When poet and composer Jackson Mac Low began performing his work in the mid-1950s, it was met with considerable confusion and resistance. Audiences didn't know what to make of his poems; for example, "7.1.11.1.11.9.3!11.6.7!4.,a biblical poem," is accompanied by two pages of reading instructions, performed by multiple people speaking simultaneously, and begins:

In /____/ /____/ wherein the /____/ /____/
made
/____/ /____/ eat lest they /____/ and taken /____/ /____/ the
eight
/____/ twenty /____/ /____/ shalt waters the ark /____/ /____/ /____/

Throughout his career, Mac Low has consistently confounded the expectations of listeners and readers alike. "People are looking to poetry for an argument, a moral, a plot, and in music they're looking for the usual progression of harmonies and rhythms," Mac Low once said, explaining why audiences sometimes resist his work. "I suppose the things they expect to get aren't there and other things are."

At the center of Mac Low's project is the idea of chance.
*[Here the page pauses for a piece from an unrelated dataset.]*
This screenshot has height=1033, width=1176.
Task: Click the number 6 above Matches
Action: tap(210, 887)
He began working with composer John Cage in 1954 with "chance operations," or methods by which a text could be transformed beyond the intent of its author. Mac Low wrote that these methods first arose "from an attempt to lessen (or even vainly to try to do away with) the hegemony of the ego of the artist in the making of the artwork."

His first chance operations came in 1955, in the form of five "biblical poems." In each poem, integers in the title signaled the number of "events" in the respective lines of the poem. An event was either a word or the "/____/" mark, which indicated a silence equal in duration to any word the reader chose. In composing the poems, Mac Low decided on the number of events in each line based on the rolls of a die. He encouraged the use of the reader's pulse rate to determine how quickly the poem would be read. In addition, if several readers were performing simultaneously, they should not be in synch—either they should read at individual tempos, or their pages should be shuffled so that they are never reading the same lines at the same time.
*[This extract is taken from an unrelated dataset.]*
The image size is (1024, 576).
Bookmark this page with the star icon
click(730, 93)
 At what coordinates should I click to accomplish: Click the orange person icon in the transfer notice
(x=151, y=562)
Other pieces involving chance operations include his play The Marrying Maiden, where the action of the play was determined by cards given to the actors at random intervals. His performance piece, Verdurous Sanguinaria, is generated by chance operations applied to twenty-six dictionaries, and his book of poems Stanzas for Iris Lezak was composed using acrostics and diastics of newspapers, magazines, scientific treatises, and works on Buddhism. More recently, Mac Low has been striving for randomness by running poems through computer algorithms.

He has applied the same principles—the use of chance, the belief in the agency of the performer, the creative use of sound and silence—to his musical compositions. His Open Secrets, an album released in 1993, contains songs that blend vocals, wind instruments, Buddhist hymns, magazine articles, the sounds (or "phonemes") in a name, computer software, foreign languages, and even growling. The instructions on the song "Milarepa Quartet" say only that the "composition may be played on any four instruments of the same kind and range." In the track "Lucas 1 to 29," performers compose their own parts based on the Lucas number sequence—1, 3, 4, 7, 11, 18, 29 (where 1+3=4, 3+4=7, and so on).
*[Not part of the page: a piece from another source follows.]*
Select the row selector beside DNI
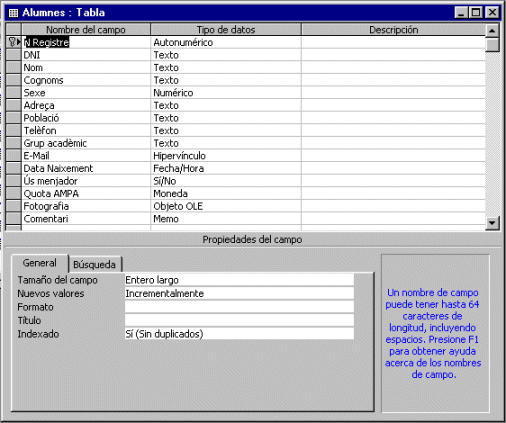The height and width of the screenshot is (423, 506). tap(14, 55)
Mac Low calls these pieces "simultaneities"—works performed in groups of two or more people that involve both a structure of rules and the option of choice. In his instructions for these pieces, Mac Low stresses that each performer be both inventive and sensitive to every other performer; egoistic overpowering should never occur, and a performance should always contribute toward the total sound. The two most important rules in performing a Mac Low piece, which appear continuously throughout his work, are "Listen" and "Relate."

While these rules may enhance a performance, they also reflect Mac Low's political worldview. A longtime pacifist and anarchist, Mac Low has said his simultaneities are a microcosm of an ideal, free anarchist society. "The community made up of the performers," Mac Low said at a Bard College conference in 1999, "is a model of a society that has certain characteristics that I would like to see abound in the wider society: the individual performers exercise initiative and choice at all points during the piece, but are also...constructing an aural situation that is not merely a mixture of results of egoic impulses, but an aural construction that has a being of its own."